OBJECTIVE => Repeat the material below with "orange button" swapped for "green button" and everything else left as it is.

╭─ RECORDS SHOWN

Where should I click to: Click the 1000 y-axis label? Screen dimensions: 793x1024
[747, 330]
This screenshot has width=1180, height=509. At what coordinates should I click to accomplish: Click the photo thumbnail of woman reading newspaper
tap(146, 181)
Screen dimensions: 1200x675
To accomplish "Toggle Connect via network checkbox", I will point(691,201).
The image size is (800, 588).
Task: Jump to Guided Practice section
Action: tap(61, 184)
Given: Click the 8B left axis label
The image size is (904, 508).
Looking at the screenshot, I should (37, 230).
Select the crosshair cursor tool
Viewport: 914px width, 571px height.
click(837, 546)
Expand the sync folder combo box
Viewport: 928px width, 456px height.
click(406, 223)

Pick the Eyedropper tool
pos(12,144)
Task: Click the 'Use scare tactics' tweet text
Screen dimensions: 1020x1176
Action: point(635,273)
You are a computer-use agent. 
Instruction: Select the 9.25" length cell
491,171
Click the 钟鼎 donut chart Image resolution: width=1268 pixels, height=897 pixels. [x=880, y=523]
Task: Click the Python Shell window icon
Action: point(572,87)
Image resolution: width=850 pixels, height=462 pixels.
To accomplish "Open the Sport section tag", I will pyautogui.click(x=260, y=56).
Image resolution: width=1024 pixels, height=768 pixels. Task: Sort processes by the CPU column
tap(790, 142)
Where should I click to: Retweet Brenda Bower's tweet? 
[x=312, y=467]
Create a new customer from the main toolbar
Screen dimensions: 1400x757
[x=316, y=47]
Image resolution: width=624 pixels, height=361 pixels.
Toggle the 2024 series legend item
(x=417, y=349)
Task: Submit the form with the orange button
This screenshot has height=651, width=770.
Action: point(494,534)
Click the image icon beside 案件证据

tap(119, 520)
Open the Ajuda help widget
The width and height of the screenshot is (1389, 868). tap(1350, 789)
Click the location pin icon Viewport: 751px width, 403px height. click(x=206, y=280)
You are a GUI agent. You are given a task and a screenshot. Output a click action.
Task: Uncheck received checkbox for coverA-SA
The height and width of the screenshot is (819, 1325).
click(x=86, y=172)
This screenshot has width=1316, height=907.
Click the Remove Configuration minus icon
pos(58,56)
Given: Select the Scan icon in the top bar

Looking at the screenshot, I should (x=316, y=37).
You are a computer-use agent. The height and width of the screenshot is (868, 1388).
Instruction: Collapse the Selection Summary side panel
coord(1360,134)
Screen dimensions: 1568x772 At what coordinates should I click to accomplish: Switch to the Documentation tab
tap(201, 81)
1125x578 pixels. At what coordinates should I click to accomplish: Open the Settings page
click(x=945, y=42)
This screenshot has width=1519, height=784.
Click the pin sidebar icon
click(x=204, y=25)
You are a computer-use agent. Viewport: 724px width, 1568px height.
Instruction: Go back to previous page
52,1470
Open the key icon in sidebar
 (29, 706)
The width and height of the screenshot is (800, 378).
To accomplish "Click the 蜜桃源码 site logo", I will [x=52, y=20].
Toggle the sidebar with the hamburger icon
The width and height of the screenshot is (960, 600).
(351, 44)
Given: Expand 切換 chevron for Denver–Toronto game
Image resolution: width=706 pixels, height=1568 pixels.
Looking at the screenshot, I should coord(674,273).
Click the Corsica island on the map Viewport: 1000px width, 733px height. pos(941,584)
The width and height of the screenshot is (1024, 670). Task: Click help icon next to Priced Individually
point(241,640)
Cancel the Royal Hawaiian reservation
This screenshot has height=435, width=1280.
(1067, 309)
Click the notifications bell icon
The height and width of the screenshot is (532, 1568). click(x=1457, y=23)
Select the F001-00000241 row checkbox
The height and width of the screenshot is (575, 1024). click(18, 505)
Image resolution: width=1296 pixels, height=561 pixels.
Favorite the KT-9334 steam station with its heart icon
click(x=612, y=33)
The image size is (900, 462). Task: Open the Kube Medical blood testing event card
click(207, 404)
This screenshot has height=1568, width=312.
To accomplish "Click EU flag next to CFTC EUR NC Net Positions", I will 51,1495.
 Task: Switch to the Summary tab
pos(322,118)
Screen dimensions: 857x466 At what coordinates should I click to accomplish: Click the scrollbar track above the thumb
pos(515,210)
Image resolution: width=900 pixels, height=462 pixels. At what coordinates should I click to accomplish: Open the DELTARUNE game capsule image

╰─

FINISHED EXERCISE =>
Where should I click to: Click the 1000 y-axis label? Screen dimensions: 793x1024
[747, 330]
This screenshot has width=1180, height=509. At what coordinates should I click to accomplish: Click the photo thumbnail of woman reading newspaper
tap(146, 181)
Screen dimensions: 1200x675
To accomplish "Toggle Connect via network checkbox", I will point(691,201).
The image size is (800, 588).
Task: Jump to Guided Practice section
Action: tap(61, 184)
Given: Click the 8B left axis label
The image size is (904, 508).
Looking at the screenshot, I should (37, 230).
Select the crosshair cursor tool
Viewport: 914px width, 571px height.
click(837, 546)
Expand the sync folder combo box
Viewport: 928px width, 456px height.
click(406, 223)

Pick the Eyedropper tool
pos(12,144)
Task: Click the 'Use scare tactics' tweet text
Screen dimensions: 1020x1176
Action: point(635,273)
You are a computer-use agent. 
Instruction: Select the 9.25" length cell
491,171
Click the 钟鼎 donut chart Image resolution: width=1268 pixels, height=897 pixels. [x=880, y=523]
Task: Click the Python Shell window icon
Action: point(572,87)
Image resolution: width=850 pixels, height=462 pixels.
To accomplish "Open the Sport section tag", I will pyautogui.click(x=260, y=56).
Image resolution: width=1024 pixels, height=768 pixels. Task: Sort processes by the CPU column
tap(790, 142)
Where should I click to: Retweet Brenda Bower's tweet? 
[x=312, y=467]
Create a new customer from the main toolbar
Screen dimensions: 1400x757
[x=316, y=47]
Image resolution: width=624 pixels, height=361 pixels.
Toggle the 2024 series legend item
(x=417, y=349)
Task: Submit the form with the green button
This screenshot has height=651, width=770.
Action: point(494,534)
Click the image icon beside 案件证据

tap(119, 520)
Open the Ajuda help widget
The width and height of the screenshot is (1389, 868). tap(1350, 789)
Click the location pin icon Viewport: 751px width, 403px height. click(x=206, y=280)
You are a GUI agent. You are given a task and a screenshot. Output a click action.
Task: Uncheck received checkbox for coverA-SA
The height and width of the screenshot is (819, 1325).
click(x=86, y=172)
This screenshot has width=1316, height=907.
Click the Remove Configuration minus icon
pos(58,56)
Given: Select the Scan icon in the top bar

Looking at the screenshot, I should (x=316, y=37).
You are a computer-use agent. The height and width of the screenshot is (868, 1388).
Instruction: Collapse the Selection Summary side panel
coord(1360,134)
Screen dimensions: 1568x772 At what coordinates should I click to accomplish: Switch to the Documentation tab
tap(201, 81)
1125x578 pixels. At what coordinates should I click to accomplish: Open the Settings page
click(x=945, y=42)
This screenshot has width=1519, height=784.
Click the pin sidebar icon
click(x=204, y=25)
You are a computer-use agent. Viewport: 724px width, 1568px height.
Instruction: Go back to previous page
52,1470
Open the key icon in sidebar
 (29, 706)
The width and height of the screenshot is (800, 378).
To accomplish "Click the 蜜桃源码 site logo", I will [x=52, y=20].
Toggle the sidebar with the hamburger icon
The width and height of the screenshot is (960, 600).
(351, 44)
Given: Expand 切換 chevron for Denver–Toronto game
Image resolution: width=706 pixels, height=1568 pixels.
Looking at the screenshot, I should coord(674,273).
Click the Corsica island on the map Viewport: 1000px width, 733px height. pos(941,584)
The width and height of the screenshot is (1024, 670). Task: Click help icon next to Priced Individually
point(241,640)
Cancel the Royal Hawaiian reservation
This screenshot has height=435, width=1280.
(1067, 309)
Click the notifications bell icon
The height and width of the screenshot is (532, 1568). click(x=1457, y=23)
Select the F001-00000241 row checkbox
The height and width of the screenshot is (575, 1024). click(18, 505)
Image resolution: width=1296 pixels, height=561 pixels.
Favorite the KT-9334 steam station with its heart icon
click(x=612, y=33)
The image size is (900, 462). Task: Open the Kube Medical blood testing event card
click(207, 404)
This screenshot has height=1568, width=312.
To accomplish "Click EU flag next to CFTC EUR NC Net Positions", I will 51,1495.
 Task: Switch to the Summary tab
pos(322,118)
Screen dimensions: 857x466 At what coordinates should I click to accomplish: Click the scrollbar track above the thumb
pos(515,210)
Image resolution: width=900 pixels, height=462 pixels. At what coordinates should I click to accomplish: Open the DELTARUNE game capsule image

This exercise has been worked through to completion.